> There are thousands of derailments every year. The bigger problem is not the derailment [...]
I think that's a problem worth discussing as well. Obama passed legislation to upgrade trains braking systems to make them a lot safer, which was then weakened by lobbying, which was then repealed by Trump, then the rail companies spent billions in stock buybacks and tried to tighten the screws on their labour force even further for cost-cutting reasons.
There are a lot of pathological behaviours that have gone into "thousands of derailments per year" that are worth discussing, and I'd say those are a lot more important than just this one derailment.
The way to put the screws to the rail companies isn’t to regulate better brakes - just have the NTSB have a policy of shutting down any line that has a derailment for months or longer. The companies will solve it themselves.
If they cannot operate safely and they are essential to our national security, perhaps they should be nationalized. I bet the threat of nationalization would get their collective asses in gear.

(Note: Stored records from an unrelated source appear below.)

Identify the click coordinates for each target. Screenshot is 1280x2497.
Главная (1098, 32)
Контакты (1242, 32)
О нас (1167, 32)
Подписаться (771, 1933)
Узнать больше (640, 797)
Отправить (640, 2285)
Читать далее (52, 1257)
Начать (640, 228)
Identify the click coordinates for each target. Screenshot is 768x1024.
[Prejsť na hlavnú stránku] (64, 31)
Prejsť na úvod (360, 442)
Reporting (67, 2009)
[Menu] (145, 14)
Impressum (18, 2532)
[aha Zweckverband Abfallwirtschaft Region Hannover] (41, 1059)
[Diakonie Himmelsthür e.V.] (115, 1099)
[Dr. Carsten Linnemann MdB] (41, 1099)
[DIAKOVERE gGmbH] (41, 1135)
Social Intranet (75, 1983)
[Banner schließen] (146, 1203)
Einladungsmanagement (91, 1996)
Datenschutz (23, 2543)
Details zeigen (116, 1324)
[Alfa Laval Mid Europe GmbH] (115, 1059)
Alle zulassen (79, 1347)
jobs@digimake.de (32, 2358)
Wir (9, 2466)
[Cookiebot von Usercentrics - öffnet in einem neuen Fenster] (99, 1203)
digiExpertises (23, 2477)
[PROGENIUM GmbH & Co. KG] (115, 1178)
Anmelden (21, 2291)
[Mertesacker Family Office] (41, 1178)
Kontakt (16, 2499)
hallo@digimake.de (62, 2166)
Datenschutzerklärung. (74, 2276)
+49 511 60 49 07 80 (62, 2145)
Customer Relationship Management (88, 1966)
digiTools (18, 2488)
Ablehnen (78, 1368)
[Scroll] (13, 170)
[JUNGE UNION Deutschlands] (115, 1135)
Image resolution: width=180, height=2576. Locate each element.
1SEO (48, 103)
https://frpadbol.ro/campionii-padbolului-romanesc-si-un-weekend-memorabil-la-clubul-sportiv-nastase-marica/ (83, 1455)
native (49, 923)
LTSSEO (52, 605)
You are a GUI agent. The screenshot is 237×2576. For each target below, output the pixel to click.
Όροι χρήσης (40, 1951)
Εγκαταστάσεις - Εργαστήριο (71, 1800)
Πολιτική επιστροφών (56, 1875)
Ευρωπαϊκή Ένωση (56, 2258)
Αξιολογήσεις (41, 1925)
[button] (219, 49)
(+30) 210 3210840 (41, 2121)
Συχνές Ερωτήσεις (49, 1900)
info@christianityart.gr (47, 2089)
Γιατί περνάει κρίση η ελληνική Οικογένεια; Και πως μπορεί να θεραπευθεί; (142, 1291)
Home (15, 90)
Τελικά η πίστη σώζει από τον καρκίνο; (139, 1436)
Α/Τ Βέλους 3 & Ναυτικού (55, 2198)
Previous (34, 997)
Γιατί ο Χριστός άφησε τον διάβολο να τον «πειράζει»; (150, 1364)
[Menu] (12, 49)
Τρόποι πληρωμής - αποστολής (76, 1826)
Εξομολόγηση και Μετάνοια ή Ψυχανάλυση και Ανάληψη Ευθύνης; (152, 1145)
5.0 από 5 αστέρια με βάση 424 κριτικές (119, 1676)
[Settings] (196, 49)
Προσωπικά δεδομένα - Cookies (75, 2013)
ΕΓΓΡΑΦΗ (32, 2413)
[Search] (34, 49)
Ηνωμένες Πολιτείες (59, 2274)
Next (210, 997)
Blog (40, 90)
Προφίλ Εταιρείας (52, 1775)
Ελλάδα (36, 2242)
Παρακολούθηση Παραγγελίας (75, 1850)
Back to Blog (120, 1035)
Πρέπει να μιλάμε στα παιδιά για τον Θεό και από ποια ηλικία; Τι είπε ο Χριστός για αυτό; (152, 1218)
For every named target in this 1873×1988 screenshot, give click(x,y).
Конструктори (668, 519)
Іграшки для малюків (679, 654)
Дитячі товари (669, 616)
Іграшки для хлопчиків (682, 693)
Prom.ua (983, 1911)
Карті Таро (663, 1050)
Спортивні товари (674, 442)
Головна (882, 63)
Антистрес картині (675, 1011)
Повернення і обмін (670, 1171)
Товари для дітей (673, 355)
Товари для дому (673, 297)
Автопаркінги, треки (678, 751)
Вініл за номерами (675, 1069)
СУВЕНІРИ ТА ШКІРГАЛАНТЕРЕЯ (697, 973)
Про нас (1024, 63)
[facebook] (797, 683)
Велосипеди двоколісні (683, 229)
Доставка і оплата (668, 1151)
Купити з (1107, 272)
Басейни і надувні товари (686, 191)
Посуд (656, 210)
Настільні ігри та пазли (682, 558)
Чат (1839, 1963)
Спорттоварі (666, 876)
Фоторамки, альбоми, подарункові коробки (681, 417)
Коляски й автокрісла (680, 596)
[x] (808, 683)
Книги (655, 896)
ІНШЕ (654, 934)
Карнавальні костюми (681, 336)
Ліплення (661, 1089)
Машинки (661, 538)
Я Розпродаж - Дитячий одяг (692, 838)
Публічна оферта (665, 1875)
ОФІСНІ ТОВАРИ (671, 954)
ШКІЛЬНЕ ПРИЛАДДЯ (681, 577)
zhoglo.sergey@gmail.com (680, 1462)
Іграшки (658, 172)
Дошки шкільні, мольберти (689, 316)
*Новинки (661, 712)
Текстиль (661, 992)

> Obama passed legislation to upgrade trains braking systems to make them a lot safer, which was then weakened by lobbying, which was then repealed by Trump
I'm not sure it was political. The FAST Act, the legislation from 2015 that mandated that regulators require ECP brakes on some trains also required that the National Academy of Sciences produce a report on the effectiveness of such brakes which would then be used to review the regulation to see if the assumptions behind it were valid. The regulators then had to either publish an explanation of how the regulation was justified or repeal it.
In 2017 the NAS report came out, and found that there really wasn't much evidence either way, and said they were unable to conclude that ECP brakes would outperform other types of brakes.
Given that NAS report I am not at all sure that the outcome would have been different under a Clinton administration.
I think that's a problem worth discussing as well. Obama passed legislation to upgrade trains braking systems to make them a lot safer, which was then weakened by lobbying, which was then repealed by Trump, then the rail companies spent billions in stock buybacks and tried to tighten the screws on their labour force even further for cost-cutting reasons.
There are a lot of pathological behaviours that have gone into "thousands of derailments per year" that are worth discussing, and I'd say those are a lot more important than just this one derailment.